Situasi hening beberapa saat. Mereka
mencoba membaca hati satu sama lain. Cemi tahu betul ini hanyalah akal-akalan
Cemo hanya karena dia nggak bisa menjawab pertanyaannya. Maka, dengan licik
Cemo berusaha mengalihkannya dengan pertanyaan balik. Begitu pula dengan Cemo,
ia pun tahu benar bahwa kali ini otak Cemi sedang kelimpungan menghadapi
serangan baliknya.
Lalu dengan segala pertimbangan,
Cemo menyuarakan hatinya, “Mungkin memang pada hakekatnya kredo kita berbeda,
jika kamu enggak percaya Tuhan, dan jika kamu mencemooh dia, itu adalah hak
asasimu untuk berpendapat atau meyakini. Pun aku tak akan marah, karena dia
yang kamu caci-maki tentu berbeda dengan Dia yang aku percayai. Itulah kenapa
aku lebih percaya pada ajaran agamaku, dibanding mementingkan ego logikaku. Aku
hanya merasa rumah ini lebih besar dari kita, dan tentu rumah kita tak ada
apa-apanya dengan semesta yang Dia ciptakan. Maka dari itu aku juga percaya
bahwa logikaku boleh jadi memang tak benar-benar mampu menafsirkan semuanya. Biarlah
semua menjadi rahasia yang mungkin akan terjawab nanti dan itu tak perlu
kupikirkan dalam-dalam.”
Cemi terdiam beberapa saat. Ia tahu benar suasana hati yang sedang dirasakan saudara kembarnya itu. Lantas, Cemi
menyunggingkan senyum kepada Cemo, dan sebaliknya. Mereka yang saling mengerti, pun
bersama-sama berkata lewat hati mereka, “Mungkin memang benar, perbedaan
keyakinan bukanlah hal yang perlu didebatkan, perbedaan menjadikan kehidupan
lebih berwarna. Yang diperlukan hanyalah saling menghargai.”

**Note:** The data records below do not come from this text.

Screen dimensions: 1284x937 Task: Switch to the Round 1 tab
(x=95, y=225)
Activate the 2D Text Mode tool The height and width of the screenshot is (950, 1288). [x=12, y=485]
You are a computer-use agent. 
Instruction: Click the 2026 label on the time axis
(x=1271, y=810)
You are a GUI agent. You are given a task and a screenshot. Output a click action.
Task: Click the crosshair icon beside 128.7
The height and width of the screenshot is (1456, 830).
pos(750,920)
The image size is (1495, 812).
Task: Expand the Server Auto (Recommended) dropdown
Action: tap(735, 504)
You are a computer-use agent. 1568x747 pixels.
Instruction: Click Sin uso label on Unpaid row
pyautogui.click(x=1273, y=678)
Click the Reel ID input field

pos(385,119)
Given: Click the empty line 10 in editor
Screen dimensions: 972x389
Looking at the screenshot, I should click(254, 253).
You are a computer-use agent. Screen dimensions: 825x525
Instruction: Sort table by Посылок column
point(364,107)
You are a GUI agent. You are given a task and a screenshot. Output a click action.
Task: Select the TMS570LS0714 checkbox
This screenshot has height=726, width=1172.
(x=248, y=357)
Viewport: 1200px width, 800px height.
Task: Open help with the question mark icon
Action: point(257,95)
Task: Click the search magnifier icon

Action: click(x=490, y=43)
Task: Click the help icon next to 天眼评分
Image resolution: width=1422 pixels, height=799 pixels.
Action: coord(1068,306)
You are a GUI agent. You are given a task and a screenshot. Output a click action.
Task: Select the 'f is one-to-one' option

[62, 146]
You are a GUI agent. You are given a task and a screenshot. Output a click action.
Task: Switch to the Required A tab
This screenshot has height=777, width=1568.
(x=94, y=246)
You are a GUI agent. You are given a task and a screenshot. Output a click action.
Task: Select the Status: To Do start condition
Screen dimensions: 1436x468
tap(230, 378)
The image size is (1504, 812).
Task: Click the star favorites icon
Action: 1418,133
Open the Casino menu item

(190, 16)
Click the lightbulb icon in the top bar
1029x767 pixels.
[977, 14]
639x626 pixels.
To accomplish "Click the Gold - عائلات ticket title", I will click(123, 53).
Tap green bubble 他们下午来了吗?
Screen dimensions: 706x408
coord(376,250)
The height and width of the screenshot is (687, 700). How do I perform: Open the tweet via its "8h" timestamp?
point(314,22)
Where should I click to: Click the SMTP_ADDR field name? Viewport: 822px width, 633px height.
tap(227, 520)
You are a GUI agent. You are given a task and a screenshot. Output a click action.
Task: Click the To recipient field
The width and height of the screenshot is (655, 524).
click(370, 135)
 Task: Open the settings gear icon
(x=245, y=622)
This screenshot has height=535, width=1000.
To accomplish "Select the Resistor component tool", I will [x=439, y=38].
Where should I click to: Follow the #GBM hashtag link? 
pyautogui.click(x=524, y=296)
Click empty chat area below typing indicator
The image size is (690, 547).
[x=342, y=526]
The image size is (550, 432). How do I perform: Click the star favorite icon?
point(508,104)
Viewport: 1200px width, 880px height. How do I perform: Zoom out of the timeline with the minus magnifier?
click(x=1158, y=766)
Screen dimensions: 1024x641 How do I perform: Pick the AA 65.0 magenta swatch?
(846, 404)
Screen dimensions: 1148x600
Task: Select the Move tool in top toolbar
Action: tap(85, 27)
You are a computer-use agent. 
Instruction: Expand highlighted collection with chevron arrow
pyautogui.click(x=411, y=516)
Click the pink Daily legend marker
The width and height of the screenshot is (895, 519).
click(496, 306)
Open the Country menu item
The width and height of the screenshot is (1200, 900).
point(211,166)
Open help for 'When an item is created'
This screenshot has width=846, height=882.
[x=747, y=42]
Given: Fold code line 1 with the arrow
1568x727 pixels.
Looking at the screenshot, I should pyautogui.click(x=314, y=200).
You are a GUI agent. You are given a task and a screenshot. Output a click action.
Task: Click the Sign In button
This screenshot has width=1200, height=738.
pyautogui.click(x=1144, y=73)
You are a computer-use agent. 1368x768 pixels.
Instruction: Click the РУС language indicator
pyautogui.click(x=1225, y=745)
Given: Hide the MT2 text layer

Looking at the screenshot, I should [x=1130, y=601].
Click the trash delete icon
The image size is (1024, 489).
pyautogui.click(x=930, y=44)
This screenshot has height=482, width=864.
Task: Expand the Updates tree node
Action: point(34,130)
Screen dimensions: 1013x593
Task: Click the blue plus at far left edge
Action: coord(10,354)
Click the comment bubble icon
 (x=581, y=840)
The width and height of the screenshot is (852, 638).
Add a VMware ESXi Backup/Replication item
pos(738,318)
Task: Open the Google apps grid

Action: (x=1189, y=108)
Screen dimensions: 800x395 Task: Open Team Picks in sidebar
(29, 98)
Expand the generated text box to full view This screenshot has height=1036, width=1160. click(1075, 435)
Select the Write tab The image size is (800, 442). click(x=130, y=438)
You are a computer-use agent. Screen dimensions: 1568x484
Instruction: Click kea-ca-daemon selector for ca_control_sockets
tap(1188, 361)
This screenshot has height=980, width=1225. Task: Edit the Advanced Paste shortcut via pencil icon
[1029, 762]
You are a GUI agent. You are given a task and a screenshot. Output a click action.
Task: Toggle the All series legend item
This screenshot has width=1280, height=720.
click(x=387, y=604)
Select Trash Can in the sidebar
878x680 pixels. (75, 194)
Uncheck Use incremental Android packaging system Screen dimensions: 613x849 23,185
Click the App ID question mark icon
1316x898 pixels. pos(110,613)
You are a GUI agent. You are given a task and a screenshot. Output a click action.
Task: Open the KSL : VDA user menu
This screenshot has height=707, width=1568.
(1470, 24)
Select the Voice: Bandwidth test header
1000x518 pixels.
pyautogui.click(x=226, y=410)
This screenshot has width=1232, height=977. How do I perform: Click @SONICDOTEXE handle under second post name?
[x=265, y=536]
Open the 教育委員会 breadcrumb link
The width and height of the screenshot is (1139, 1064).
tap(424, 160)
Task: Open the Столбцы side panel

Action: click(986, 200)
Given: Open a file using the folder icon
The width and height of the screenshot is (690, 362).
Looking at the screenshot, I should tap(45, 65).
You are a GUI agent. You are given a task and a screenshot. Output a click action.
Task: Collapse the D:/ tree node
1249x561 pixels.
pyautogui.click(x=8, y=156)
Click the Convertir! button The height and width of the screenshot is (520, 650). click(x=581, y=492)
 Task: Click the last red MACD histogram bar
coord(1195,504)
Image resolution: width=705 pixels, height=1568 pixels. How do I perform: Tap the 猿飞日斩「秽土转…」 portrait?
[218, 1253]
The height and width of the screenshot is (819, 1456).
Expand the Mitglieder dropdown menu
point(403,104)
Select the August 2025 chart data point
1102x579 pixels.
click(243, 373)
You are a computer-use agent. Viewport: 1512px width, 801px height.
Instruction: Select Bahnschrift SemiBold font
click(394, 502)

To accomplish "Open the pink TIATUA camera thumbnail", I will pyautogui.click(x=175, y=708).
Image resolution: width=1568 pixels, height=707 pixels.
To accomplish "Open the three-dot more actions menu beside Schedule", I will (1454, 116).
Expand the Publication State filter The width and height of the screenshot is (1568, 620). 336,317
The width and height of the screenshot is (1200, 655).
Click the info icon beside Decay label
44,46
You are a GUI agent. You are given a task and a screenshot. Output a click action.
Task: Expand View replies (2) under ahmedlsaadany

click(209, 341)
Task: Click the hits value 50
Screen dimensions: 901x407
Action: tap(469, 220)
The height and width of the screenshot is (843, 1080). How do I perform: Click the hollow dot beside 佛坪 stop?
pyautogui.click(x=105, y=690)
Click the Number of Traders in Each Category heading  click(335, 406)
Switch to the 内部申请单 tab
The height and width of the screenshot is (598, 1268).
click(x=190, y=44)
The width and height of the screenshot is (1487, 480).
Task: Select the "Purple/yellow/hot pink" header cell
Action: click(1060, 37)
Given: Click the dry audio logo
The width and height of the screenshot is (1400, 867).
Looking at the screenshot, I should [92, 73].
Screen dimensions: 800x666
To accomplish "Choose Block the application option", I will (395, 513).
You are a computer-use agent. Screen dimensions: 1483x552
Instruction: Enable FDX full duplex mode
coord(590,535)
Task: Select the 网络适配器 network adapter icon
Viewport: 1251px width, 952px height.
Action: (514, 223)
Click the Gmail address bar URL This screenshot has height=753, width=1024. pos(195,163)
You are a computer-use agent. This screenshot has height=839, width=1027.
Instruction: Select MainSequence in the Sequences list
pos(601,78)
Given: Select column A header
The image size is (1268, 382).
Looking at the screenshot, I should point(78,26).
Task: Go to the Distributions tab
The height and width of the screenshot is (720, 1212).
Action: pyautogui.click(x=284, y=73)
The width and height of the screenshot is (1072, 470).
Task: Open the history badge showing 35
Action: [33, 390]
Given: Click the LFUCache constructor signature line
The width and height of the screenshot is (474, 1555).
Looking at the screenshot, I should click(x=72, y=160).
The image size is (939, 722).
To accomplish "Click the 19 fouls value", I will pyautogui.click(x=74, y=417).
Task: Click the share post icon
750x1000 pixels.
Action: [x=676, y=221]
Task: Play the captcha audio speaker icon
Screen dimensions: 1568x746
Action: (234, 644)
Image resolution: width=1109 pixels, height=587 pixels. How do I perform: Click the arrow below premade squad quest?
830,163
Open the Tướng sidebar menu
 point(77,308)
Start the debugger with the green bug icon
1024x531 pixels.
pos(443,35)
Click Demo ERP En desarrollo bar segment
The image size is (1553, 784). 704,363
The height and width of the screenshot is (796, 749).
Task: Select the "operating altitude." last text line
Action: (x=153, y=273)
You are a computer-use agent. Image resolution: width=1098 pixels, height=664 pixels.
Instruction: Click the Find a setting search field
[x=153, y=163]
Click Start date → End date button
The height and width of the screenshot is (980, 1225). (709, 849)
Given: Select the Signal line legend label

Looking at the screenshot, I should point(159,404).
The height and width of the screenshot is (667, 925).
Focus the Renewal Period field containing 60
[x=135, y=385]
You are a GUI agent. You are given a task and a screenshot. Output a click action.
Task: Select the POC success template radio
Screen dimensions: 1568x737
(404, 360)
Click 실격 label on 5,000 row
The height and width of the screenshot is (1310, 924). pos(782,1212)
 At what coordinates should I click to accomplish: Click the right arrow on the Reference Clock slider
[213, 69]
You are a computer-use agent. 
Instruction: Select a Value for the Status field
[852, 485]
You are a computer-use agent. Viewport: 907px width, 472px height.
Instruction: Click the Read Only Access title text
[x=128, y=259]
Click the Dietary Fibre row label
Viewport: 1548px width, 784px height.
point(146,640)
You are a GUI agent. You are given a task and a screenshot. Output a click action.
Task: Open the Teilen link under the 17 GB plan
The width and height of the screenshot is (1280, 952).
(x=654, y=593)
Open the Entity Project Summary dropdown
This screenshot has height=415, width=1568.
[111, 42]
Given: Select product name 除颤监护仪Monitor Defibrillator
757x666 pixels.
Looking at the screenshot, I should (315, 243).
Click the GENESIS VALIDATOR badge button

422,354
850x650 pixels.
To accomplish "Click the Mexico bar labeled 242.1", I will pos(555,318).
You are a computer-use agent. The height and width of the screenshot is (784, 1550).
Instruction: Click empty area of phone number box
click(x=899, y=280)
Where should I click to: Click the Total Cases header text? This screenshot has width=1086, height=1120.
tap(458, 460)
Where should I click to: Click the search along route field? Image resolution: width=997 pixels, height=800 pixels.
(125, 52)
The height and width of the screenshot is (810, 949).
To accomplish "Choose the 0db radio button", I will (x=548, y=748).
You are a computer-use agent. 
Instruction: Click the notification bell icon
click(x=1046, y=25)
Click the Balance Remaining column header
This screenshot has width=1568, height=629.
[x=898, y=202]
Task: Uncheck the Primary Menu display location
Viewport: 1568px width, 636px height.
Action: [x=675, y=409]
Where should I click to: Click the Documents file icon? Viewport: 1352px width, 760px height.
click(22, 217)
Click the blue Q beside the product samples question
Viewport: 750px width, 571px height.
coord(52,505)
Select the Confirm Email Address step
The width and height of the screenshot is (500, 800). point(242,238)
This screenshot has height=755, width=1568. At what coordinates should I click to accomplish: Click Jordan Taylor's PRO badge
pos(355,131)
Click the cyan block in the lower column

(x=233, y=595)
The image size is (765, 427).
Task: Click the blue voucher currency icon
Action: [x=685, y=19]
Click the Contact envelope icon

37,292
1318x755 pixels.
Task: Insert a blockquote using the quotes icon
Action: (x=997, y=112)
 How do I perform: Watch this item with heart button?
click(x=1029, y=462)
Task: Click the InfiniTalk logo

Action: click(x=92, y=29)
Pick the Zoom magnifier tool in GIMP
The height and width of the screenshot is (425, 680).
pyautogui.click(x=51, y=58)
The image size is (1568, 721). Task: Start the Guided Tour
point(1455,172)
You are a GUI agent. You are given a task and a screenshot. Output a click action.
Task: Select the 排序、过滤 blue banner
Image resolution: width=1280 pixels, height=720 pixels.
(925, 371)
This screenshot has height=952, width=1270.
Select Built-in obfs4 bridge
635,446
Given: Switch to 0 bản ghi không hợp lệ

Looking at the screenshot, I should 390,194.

Akhirnya, mereka tertawa bersama-sama. Sejak
saat itu, Cemo lebih memercayai bahwa Tuhan memanglah Maha Tahu dan Maha Kuasa.
Ia benar-benar bersyukur mereka dilahirkan dengan anugerah bisu dan saling
mengerti situasi hati masing-masing. Tak ada yang perlu disembunyikan ketika keduanya
sedang berbeda. Demikian halnya dengan Cemi, ketidakpercayannya pada Tuhan pun
masih berlaku. Ia tetap percaya bahwa otaknya mampu menuntaskan semua tanda
tanya yang sedari dulu tetap menancap di keningnya.